Media Ethics Goes to the Movies

Article excerpt

* Media Ethics Goes to the Movies. Howard Good and Michael J. Dillon. Westport, CT: Praeger, 2002. 208 pp. $64.95 hbk.

Films, TV shows, novels, and other popular culture artifacts can be powerful tools in helping students to think critically about the media. In this book, Howard Good and Michael J. Dillon use movies as case studies in media ethics. Good is coordinator of the journalism program at the State University of New York at New Paltz and the author of several other books about journalism movies; Dillon is professor of communications at Duquesne University.

### Your tasks
[a] Using the book review excerpt, answer each of the following:
(i) Which publisher released the book?
(ii) Which program does Howard Good coordinate, and at which university?
(iii) What is Michael J. Dillon's position, and where does he hold it?
[b] Reproduce the book review excerpt verbatim between "Article excerpt" and "at Duquesne University.", inclusive.

### Provided information
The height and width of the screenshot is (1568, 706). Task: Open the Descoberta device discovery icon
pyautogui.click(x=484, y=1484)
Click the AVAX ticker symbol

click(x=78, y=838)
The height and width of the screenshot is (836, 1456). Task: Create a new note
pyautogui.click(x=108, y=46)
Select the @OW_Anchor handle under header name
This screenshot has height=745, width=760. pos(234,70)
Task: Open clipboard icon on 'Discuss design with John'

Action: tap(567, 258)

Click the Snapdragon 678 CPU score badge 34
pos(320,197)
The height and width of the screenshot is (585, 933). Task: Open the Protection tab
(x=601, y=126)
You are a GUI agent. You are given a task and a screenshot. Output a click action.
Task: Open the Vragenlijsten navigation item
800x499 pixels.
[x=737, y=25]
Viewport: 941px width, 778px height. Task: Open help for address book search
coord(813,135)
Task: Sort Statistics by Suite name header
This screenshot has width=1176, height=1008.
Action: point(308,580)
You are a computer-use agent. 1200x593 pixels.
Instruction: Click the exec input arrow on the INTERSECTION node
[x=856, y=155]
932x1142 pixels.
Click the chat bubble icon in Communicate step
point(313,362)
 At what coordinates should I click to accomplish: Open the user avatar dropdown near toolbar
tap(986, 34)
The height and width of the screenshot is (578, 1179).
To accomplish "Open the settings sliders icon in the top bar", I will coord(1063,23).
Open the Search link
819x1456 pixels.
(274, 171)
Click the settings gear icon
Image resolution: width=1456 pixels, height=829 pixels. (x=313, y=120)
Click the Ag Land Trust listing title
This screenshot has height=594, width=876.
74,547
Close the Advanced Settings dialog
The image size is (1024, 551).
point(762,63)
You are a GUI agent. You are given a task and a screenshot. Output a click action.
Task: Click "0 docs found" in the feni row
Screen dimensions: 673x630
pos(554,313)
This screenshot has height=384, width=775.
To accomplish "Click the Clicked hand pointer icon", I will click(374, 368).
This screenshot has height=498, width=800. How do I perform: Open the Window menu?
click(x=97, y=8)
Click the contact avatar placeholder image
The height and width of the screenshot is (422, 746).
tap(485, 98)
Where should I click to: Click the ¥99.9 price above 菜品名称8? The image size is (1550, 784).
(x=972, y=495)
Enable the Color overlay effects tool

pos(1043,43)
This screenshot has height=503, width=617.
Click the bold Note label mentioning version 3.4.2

### Full answers
[a]
(i) Praeger
(ii) The journalism program at the State University of New York at New Paltz
(iii) Professor of communications at Duquesne University

[b]
Article excerpt

* Media Ethics Goes to the Movies. Howard Good and Michael J. Dillon. Westport, CT: Praeger, 2002. 208 pp. $64.95 hbk.

Films, TV shows, novels, and other popular culture artifacts can be powerful tools in helping students to think critically about the media. In this book, Howard Good and Michael J. Dillon use movies as case studies in media ethics. Good is coordinator of the journalism program at the State University of New York at New Paltz and the author of several other books about journalism movies; Dillon is professor of communications at Duquesne University.